Name: Michael Shapcott

Position: Director, Affordable Housing and Social Innovation at the Wellesley Institute.

Notoriety: are they known locally (i.e. by everyone in your neighbourhood, school, bus route?); regionally (i.e. in all or most of the city or certain community in the city (i.e. all students, all people of a certain ethnicity) would know this person; nationally? internationally?

Profile:

Michael Shapcott is Director of Community Engagement at the Wellesley Institute, an independent non-profit research and policy institute working to advance health equity through community-based research, community engagement, social innovation and policy development.

Previously, Michael was a Research Associate with the Centre for Urban and Community Studies where he co-ordinated the Community / University Research Partnerships unit.

He is recognized as one of Canada's leading housing policy experts, and is a long-time housing and homelessness advocate. He is the co-editor, with Dr. David Hulchanski, of Finding Room: Policy Options for a Canadian Rental Housing Strategy, the most definitive study on national housing issues.

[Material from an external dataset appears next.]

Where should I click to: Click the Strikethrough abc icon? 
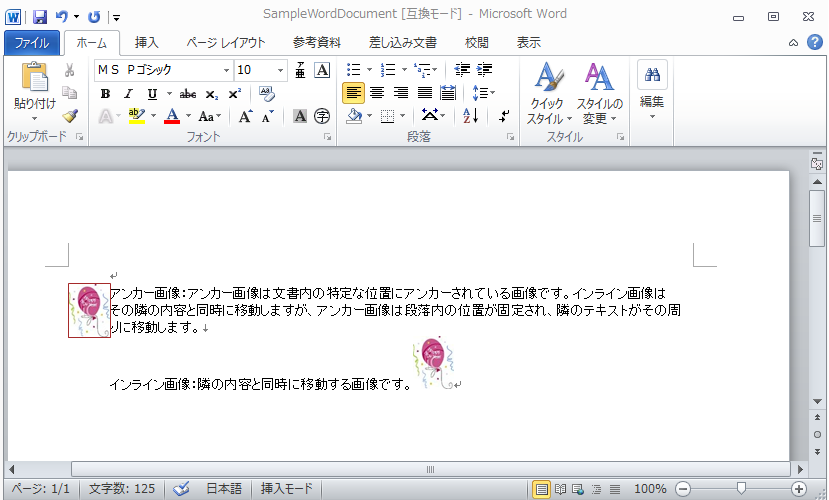click(x=188, y=93)
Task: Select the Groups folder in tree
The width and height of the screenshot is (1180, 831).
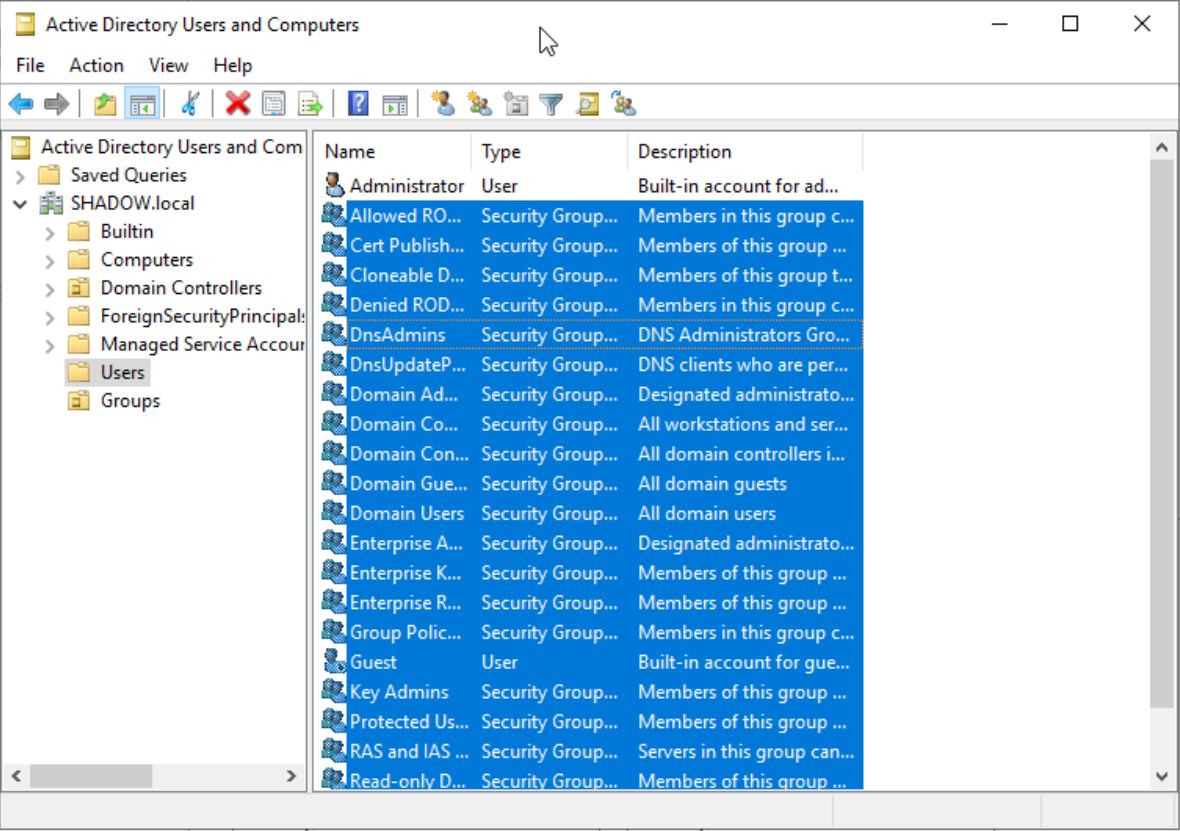Action: pos(130,401)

He has written chapters for books on health, housing, poverty and urban issues. He has worked at the local, provincial, national and international levels on both governmental and non-governmental initiatives.

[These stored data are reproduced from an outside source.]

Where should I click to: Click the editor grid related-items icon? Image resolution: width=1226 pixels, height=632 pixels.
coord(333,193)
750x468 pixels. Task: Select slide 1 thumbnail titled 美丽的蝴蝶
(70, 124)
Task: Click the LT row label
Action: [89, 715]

For almost a decade, he was Manager of Government Relations and Communications , Ontario Region for the Co-operative Housing Federation of Canada.

From 1990 to 1993, he was coordinator of the Rupert Pilot Project, an innovative community development project to provide housing and services for 525 rooming house tenants. Previously, he was a community worker with homeless adults at the Toronto Christian Resource Centre.

Mr. Shapcott spent ten years as a journalist, working as a reporter, columnist, and editor at several newspapers. He continues to produce popular education and research materials on housing and homelessness issues and contribute opinion pieces for national and local media.

He is a keynote speaker for local, provincial, national and international audiences on housing, homelessness, poverty, environment, urban and social justice issues.

He attended the Faculty of General Studies at the University of Calgary and the Faculty of Law at the University of Toronto, where he completed the Intensive Programme in Poverty Law at Parkdale Community Legal Services, specializing in landlord and tenant law.